_Work to complete_: With every line kept intact, print the entries that appear below.

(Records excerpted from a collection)
================================

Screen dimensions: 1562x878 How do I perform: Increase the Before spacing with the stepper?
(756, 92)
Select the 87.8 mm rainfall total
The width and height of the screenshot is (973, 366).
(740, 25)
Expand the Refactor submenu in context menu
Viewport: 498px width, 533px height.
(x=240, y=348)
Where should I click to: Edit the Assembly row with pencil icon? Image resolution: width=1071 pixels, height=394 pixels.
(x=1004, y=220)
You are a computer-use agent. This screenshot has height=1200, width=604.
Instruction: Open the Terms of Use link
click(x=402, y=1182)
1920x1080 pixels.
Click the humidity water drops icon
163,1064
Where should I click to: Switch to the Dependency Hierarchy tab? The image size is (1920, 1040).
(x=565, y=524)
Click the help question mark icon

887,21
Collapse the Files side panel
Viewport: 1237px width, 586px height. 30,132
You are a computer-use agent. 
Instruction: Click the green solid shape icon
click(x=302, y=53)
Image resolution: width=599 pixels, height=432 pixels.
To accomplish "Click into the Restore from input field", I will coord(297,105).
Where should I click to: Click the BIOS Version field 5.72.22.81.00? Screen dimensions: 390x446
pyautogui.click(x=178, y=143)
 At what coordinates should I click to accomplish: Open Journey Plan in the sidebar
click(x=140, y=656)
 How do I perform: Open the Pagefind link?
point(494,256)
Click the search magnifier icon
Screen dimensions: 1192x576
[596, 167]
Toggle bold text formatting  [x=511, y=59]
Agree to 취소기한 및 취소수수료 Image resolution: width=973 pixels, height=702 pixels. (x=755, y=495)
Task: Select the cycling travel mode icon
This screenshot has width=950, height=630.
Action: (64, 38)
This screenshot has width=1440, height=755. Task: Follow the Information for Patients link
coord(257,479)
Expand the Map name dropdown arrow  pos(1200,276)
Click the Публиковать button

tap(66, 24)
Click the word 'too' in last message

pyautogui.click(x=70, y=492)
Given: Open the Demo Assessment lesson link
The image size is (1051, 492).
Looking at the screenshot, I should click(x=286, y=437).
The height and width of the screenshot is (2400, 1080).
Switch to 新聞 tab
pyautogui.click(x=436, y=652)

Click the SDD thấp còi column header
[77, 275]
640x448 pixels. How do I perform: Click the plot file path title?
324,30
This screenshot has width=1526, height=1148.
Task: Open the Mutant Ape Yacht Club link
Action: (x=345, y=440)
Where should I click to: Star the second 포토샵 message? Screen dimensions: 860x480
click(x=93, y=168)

================================

_Output for this exercise_:
Screen dimensions: 1562x878 How do I perform: Increase the Before spacing with the stepper?
(756, 92)
Select the 87.8 mm rainfall total
The width and height of the screenshot is (973, 366).
(740, 25)
Expand the Refactor submenu in context menu
Viewport: 498px width, 533px height.
(x=240, y=348)
Where should I click to: Edit the Assembly row with pencil icon? Image resolution: width=1071 pixels, height=394 pixels.
(x=1004, y=220)
You are a computer-use agent. This screenshot has height=1200, width=604.
Instruction: Open the Terms of Use link
click(x=402, y=1182)
1920x1080 pixels.
Click the humidity water drops icon
163,1064
Where should I click to: Switch to the Dependency Hierarchy tab? The image size is (1920, 1040).
(x=565, y=524)
Click the help question mark icon

887,21
Collapse the Files side panel
Viewport: 1237px width, 586px height. 30,132
You are a computer-use agent. 
Instruction: Click the green solid shape icon
click(x=302, y=53)
Image resolution: width=599 pixels, height=432 pixels.
To accomplish "Click into the Restore from input field", I will coord(297,105).
Where should I click to: Click the BIOS Version field 5.72.22.81.00? Screen dimensions: 390x446
pyautogui.click(x=178, y=143)
 At what coordinates should I click to accomplish: Open Journey Plan in the sidebar
click(x=140, y=656)
 How do I perform: Open the Pagefind link?
point(494,256)
Click the search magnifier icon
Screen dimensions: 1192x576
[596, 167]
Toggle bold text formatting  [x=511, y=59]
Agree to 취소기한 및 취소수수료 Image resolution: width=973 pixels, height=702 pixels. (x=755, y=495)
Task: Select the cycling travel mode icon
This screenshot has width=950, height=630.
Action: (64, 38)
This screenshot has width=1440, height=755. Task: Follow the Information for Patients link
coord(257,479)
Expand the Map name dropdown arrow  pos(1200,276)
Click the Публиковать button

tap(66, 24)
Click the word 'too' in last message

pyautogui.click(x=70, y=492)
Given: Open the Demo Assessment lesson link
The image size is (1051, 492).
Looking at the screenshot, I should click(x=286, y=437).
The height and width of the screenshot is (2400, 1080).
Switch to 新聞 tab
pyautogui.click(x=436, y=652)

Click the SDD thấp còi column header
[77, 275]
640x448 pixels. How do I perform: Click the plot file path title?
324,30
This screenshot has width=1526, height=1148.
Task: Open the Mutant Ape Yacht Club link
Action: (x=345, y=440)
Where should I click to: Star the second 포토샵 message? Screen dimensions: 860x480
click(x=93, y=168)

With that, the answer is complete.